Tasting Sherries with Javier Hidalgo at the Bodegas Hidalgo stand at Vinoble.

But, as might be expected it was the host country, Spain, which showed the most extensive variety of high quality sweet and fortified wines. Local Sherry bodegas showed a broad range of high quality fortified wines--finos, manzanillas, olorosos, amontillados, creams, pale creams, moscatels and Pedro Ximénez sweet wines, as did bodegas from nearby Andalucian wine regions such as Montilla-Moriles (Cordoba)with a range of finos, amontillados, olorosos and Pedro Ximénez; the Condado de Huelva with fortified Sherry-like wines, including delicious orange essence-flavored ones; and Málaga, which showed some exceptional moscatels.
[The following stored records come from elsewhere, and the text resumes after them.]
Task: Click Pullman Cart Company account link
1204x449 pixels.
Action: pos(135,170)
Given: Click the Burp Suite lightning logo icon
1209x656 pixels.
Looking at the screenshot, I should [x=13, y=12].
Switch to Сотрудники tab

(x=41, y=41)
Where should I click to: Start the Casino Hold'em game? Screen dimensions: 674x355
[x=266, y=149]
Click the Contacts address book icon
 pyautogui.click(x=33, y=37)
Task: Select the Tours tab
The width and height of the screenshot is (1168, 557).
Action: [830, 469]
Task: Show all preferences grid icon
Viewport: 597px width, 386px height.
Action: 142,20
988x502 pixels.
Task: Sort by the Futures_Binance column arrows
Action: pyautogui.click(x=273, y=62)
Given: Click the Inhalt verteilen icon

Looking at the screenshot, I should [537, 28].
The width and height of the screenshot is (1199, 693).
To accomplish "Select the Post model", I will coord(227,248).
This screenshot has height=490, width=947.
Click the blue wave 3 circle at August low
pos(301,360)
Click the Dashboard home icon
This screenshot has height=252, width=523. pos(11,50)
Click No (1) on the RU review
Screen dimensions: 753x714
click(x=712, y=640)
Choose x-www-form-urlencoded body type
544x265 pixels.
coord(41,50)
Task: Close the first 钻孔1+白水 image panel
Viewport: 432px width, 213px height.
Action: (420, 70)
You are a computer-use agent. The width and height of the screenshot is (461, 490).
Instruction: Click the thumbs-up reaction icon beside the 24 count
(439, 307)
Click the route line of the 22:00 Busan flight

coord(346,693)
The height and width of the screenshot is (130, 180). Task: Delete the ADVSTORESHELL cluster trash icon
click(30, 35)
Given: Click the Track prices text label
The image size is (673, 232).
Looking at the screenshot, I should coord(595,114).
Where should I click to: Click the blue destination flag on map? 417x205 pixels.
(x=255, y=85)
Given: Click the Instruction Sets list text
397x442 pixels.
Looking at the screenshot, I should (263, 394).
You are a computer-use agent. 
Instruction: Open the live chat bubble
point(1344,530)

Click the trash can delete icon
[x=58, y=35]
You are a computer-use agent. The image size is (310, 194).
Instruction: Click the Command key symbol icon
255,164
Javier Hidalgo, Bodegas Hidalgo, Sanlúcar de Barrameda, directing a tasting of Manzanilla Sherries.

Cataluña was represented by sweet wines from Penedès and Priorat; Valencia by sweet mistela moscatels; Navarra by late harvest moscatels and vinos rancios; Alicante by moscatels and fondillones; Jumilla by late harvest Monastrell-based wines; and Rueda, Rías Baixas and Yecla by late harvest entries.

Felipe Gútierrez de la Vega, owner of Casta Diva (Alicante), producer of fine moscatels and fondillóns.

Only in Jerez at Vinoble can wine professionals and aficionados alike find such a broad range of high quality "Noble" wines. Even one day at Vinoble is an education into this relatively little-known, magical world of late harvest, fortified, botrytisized, dessert and dry wines such as manzanilla, fino and amontillado Sherries. Touring the Spanish stands, I was able to taste an amazing array of wines that underscored the importance of this emerging genre of exceptional wines from all around Spain.

John Salvi, Master of Wine, tasting palo cortado at Palacio de Domecq.

Julian Jeffs, author of "Sherry," tasting palo cortado at Palacio de Domecq.